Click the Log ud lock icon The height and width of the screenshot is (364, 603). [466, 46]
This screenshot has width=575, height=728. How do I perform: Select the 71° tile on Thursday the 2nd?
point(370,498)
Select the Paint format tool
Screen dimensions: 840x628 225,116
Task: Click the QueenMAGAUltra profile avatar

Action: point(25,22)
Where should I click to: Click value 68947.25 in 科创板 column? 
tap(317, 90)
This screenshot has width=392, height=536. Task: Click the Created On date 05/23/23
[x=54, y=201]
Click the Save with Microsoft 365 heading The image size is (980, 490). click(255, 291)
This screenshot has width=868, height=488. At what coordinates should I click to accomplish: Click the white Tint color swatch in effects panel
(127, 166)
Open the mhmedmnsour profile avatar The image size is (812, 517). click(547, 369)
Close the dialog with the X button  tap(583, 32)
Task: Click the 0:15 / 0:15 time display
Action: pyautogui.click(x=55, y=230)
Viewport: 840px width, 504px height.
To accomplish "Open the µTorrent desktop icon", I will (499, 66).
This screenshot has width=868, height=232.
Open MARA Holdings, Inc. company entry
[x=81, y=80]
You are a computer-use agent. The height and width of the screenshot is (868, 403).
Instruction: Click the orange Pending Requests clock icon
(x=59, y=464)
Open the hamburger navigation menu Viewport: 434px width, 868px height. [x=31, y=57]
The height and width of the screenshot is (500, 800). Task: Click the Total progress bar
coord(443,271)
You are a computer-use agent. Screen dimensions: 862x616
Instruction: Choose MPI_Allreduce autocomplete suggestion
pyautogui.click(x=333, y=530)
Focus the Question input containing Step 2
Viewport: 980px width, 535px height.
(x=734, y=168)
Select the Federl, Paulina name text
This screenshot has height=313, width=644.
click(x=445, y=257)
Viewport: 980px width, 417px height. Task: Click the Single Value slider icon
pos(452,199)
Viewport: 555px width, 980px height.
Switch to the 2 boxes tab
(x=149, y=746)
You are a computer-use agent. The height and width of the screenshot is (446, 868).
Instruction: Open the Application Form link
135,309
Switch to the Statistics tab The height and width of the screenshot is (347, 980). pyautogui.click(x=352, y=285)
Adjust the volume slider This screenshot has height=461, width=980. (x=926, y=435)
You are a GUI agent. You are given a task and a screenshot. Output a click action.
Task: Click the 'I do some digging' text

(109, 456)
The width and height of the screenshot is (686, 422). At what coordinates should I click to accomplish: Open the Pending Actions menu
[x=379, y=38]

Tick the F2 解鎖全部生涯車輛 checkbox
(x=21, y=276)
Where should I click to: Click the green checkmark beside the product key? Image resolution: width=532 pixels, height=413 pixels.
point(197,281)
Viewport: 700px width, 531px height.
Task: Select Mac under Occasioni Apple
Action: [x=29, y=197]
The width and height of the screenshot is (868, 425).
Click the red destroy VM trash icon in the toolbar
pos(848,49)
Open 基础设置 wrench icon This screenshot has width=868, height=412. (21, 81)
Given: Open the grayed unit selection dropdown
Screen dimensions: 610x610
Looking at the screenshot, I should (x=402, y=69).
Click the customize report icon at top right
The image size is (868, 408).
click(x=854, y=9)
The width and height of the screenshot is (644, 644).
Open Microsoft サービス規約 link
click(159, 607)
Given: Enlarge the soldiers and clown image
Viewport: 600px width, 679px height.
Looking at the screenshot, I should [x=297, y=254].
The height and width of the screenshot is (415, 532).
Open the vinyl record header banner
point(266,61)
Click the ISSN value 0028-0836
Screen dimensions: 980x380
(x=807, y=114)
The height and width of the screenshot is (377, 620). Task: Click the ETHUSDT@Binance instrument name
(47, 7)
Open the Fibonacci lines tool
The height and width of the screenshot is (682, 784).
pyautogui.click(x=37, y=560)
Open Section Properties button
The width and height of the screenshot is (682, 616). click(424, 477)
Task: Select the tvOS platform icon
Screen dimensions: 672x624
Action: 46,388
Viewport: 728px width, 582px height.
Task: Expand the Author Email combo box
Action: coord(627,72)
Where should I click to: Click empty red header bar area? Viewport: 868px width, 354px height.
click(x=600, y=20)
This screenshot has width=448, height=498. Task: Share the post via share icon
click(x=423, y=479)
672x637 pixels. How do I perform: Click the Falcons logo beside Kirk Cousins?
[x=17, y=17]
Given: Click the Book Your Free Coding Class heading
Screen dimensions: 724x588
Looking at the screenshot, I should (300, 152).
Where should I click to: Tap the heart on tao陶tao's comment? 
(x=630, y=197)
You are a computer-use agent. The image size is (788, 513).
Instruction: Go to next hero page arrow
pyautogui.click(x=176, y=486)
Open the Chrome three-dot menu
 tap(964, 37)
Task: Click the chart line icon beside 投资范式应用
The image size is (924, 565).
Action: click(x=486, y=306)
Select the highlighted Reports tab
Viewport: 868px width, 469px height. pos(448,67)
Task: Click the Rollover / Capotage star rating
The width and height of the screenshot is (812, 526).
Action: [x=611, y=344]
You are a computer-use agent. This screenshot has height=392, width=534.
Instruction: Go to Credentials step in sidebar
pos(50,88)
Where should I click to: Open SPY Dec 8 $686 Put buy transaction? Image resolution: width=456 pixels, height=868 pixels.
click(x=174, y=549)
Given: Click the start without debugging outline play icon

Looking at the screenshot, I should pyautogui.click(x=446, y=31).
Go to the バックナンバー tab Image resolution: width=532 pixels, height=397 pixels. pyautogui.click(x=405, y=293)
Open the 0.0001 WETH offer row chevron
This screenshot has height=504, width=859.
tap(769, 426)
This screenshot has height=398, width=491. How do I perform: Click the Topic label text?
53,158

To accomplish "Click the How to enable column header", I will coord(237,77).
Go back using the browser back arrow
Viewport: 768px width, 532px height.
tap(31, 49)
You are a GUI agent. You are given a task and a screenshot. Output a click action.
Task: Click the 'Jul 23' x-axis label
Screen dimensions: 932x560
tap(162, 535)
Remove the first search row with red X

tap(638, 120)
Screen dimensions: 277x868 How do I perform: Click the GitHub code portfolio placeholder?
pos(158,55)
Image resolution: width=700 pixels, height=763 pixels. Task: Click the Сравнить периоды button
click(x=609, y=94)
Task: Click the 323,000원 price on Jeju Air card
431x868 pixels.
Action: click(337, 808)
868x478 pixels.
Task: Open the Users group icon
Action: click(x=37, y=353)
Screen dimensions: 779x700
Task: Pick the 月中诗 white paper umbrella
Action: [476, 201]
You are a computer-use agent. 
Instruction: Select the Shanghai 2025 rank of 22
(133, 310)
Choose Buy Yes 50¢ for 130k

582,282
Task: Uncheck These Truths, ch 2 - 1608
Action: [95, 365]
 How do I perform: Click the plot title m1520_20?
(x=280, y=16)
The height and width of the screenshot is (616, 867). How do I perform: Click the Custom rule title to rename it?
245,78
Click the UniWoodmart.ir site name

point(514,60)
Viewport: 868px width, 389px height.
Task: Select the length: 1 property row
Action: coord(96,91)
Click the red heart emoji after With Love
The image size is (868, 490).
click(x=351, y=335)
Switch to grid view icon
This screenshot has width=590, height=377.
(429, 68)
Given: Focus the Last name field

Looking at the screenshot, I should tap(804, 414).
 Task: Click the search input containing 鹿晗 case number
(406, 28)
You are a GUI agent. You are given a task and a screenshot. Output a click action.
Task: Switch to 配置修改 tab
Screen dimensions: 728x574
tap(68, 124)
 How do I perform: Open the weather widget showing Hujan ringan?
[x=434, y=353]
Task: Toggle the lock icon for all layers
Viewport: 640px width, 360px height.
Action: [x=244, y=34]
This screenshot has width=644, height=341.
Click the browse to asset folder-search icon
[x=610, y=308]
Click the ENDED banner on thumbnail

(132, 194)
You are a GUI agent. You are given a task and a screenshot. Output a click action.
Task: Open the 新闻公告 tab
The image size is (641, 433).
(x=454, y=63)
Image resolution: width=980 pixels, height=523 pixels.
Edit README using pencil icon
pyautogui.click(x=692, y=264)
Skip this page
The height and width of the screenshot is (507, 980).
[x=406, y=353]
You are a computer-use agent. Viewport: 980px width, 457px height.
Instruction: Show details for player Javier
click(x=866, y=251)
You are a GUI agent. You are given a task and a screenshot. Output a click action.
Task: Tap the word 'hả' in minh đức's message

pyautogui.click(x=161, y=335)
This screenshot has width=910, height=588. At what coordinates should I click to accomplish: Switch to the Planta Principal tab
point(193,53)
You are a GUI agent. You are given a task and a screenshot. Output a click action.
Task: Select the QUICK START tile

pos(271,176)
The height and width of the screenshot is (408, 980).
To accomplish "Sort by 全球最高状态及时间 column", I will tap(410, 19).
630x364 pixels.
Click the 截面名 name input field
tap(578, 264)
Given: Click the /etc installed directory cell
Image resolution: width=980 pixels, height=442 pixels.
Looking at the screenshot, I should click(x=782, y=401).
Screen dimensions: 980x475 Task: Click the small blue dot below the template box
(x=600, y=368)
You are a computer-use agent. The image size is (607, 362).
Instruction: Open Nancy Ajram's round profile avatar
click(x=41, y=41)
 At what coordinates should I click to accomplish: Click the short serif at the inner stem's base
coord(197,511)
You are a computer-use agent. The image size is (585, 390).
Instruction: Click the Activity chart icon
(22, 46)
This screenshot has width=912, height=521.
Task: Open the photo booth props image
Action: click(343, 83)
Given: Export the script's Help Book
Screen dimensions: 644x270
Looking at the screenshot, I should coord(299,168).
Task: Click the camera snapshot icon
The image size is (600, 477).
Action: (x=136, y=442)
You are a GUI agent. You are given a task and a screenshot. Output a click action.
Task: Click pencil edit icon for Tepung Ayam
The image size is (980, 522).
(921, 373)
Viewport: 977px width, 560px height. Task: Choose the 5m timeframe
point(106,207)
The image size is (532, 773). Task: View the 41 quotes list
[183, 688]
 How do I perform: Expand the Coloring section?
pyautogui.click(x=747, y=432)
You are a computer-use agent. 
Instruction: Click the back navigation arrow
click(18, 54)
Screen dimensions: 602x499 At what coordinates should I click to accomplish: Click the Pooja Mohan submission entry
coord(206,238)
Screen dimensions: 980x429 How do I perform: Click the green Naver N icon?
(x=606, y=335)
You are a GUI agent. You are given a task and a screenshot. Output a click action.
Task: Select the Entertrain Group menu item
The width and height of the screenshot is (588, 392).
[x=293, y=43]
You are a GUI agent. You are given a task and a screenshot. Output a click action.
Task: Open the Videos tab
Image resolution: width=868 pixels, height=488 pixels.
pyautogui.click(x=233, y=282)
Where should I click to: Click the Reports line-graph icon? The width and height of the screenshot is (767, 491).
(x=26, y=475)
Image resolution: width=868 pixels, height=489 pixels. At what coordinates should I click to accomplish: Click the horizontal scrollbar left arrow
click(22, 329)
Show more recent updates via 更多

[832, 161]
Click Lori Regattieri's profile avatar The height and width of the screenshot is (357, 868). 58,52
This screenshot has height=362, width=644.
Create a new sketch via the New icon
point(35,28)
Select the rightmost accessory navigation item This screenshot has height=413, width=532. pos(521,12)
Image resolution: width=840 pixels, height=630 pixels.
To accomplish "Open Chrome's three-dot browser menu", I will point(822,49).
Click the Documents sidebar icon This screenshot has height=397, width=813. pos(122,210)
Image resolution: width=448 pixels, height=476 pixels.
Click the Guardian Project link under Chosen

Exercise details | Everything from the line that contains "Image resolution: width=868 pixels, height=489" through the final line of the listing is to be restated word for word, and nothing more.

Result of the exercise |
Image resolution: width=868 pixels, height=489 pixels. At what coordinates should I click to accomplish: Click the horizontal scrollbar left arrow
click(22, 329)
Show more recent updates via 更多

[832, 161]
Click Lori Regattieri's profile avatar The height and width of the screenshot is (357, 868). 58,52
This screenshot has height=362, width=644.
Create a new sketch via the New icon
point(35,28)
Select the rightmost accessory navigation item This screenshot has height=413, width=532. pos(521,12)
Image resolution: width=840 pixels, height=630 pixels.
To accomplish "Open Chrome's three-dot browser menu", I will point(822,49).
Click the Documents sidebar icon This screenshot has height=397, width=813. pos(122,210)
Image resolution: width=448 pixels, height=476 pixels.
Click the Guardian Project link under Chosen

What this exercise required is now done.